• [YOUR ASSIGNMENT]:
For this exercise, the lines from the one with "Given: Click the" through the final line of the data below are to be transcribed exactly, and pictures are to be skipped.

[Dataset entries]
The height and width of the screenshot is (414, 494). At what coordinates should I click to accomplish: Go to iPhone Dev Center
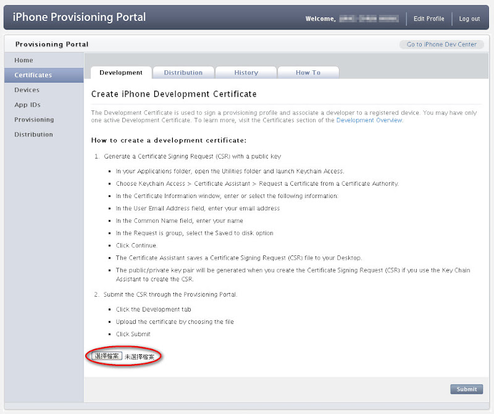point(442,44)
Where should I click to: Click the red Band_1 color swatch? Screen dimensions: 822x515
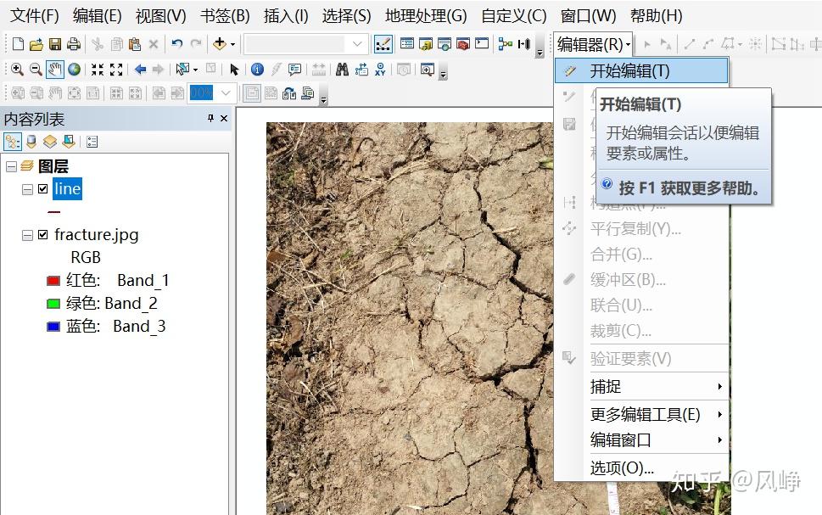(x=52, y=280)
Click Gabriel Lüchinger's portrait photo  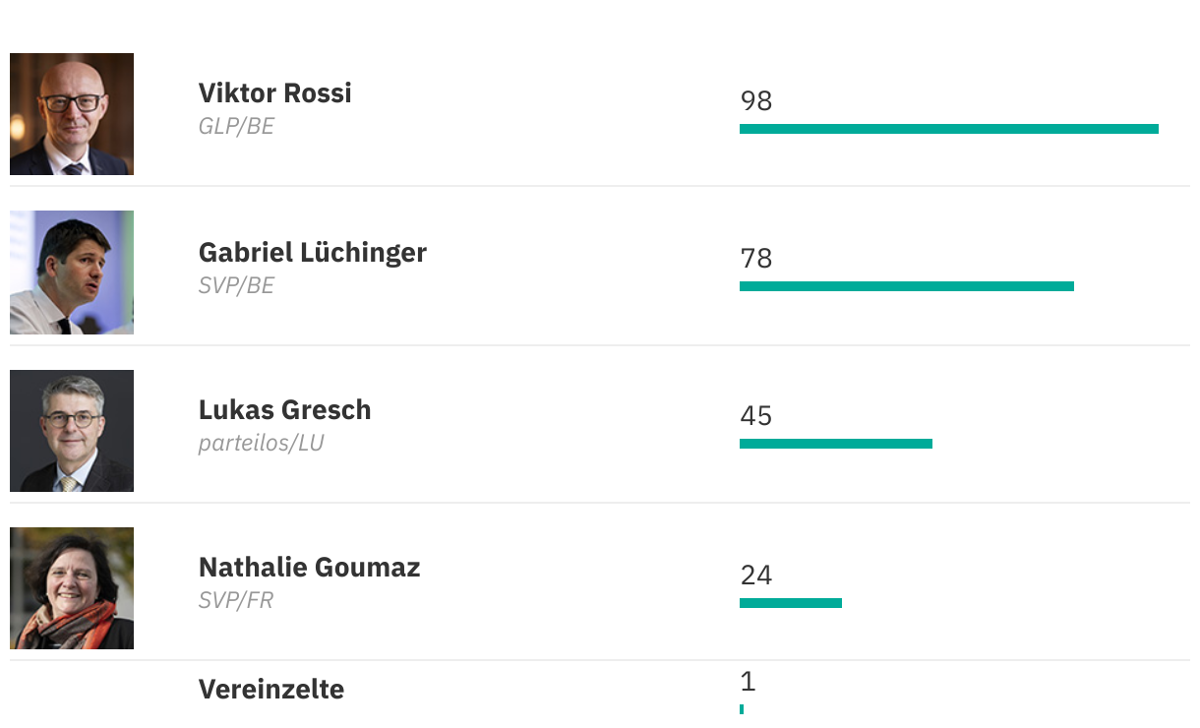72,273
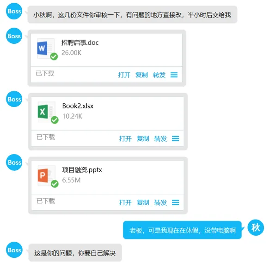
Task: Open the 招聘启事.doc file via 打开
Action: (124, 75)
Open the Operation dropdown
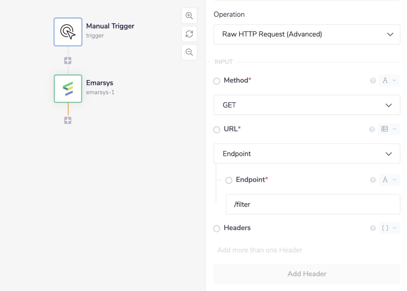 pos(307,35)
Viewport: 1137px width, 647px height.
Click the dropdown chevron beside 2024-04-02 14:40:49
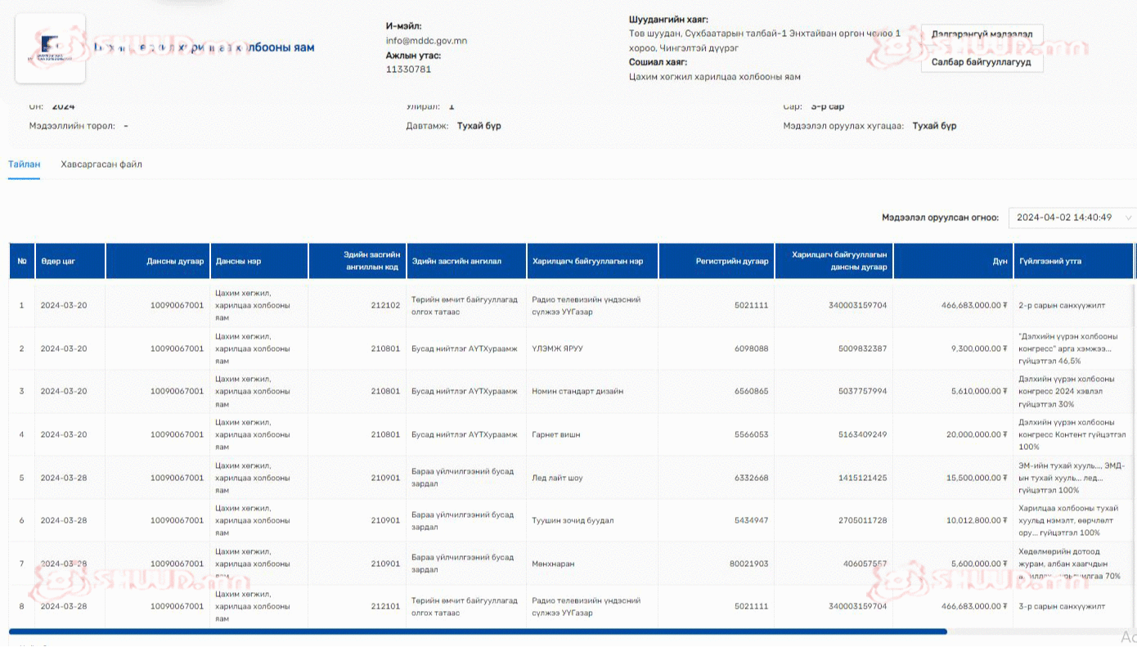click(1129, 218)
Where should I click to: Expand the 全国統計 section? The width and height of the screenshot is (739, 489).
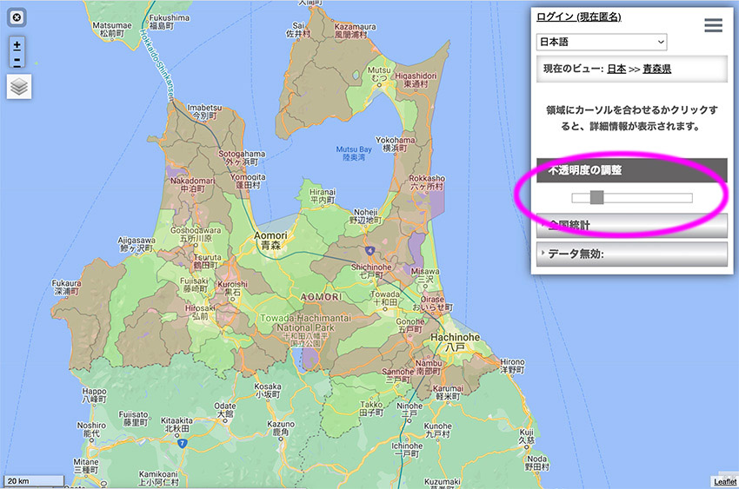(632, 226)
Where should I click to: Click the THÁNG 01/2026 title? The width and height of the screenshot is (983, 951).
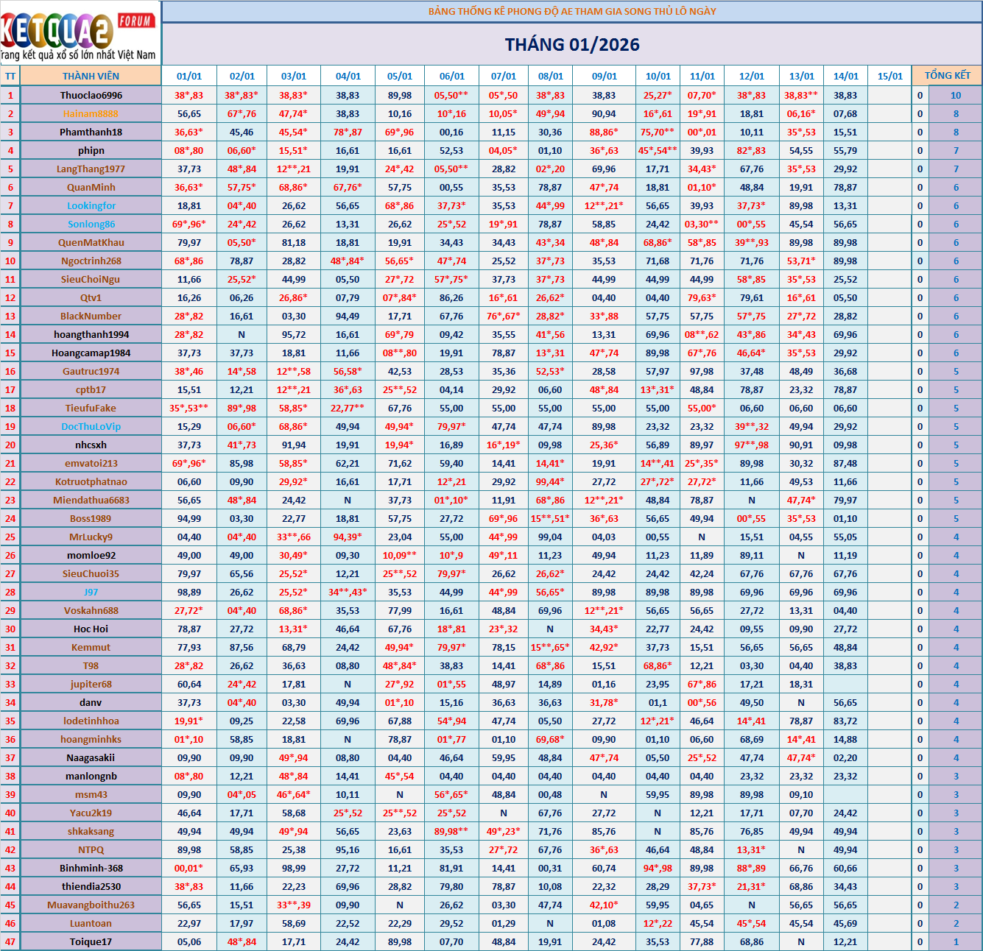click(x=572, y=45)
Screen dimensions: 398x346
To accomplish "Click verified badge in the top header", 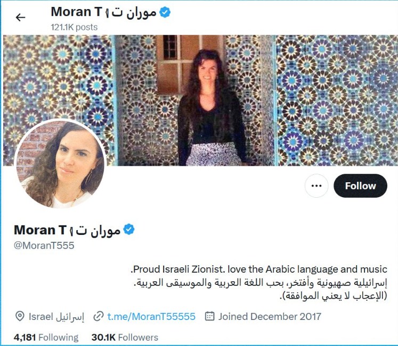I will click(165, 12).
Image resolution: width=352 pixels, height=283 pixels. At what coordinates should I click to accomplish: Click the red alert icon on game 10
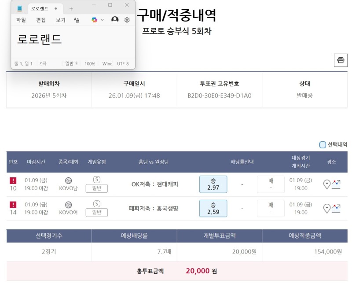click(13, 180)
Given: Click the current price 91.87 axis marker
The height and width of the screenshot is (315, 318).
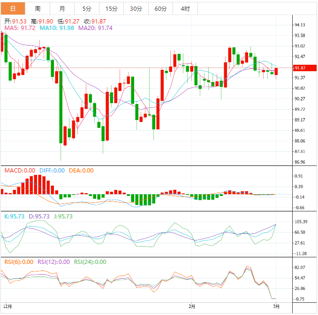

• [EXPECTED OUTPUT]:
Given: Click the current price 91.87 axis marker
The height and width of the screenshot is (315, 318).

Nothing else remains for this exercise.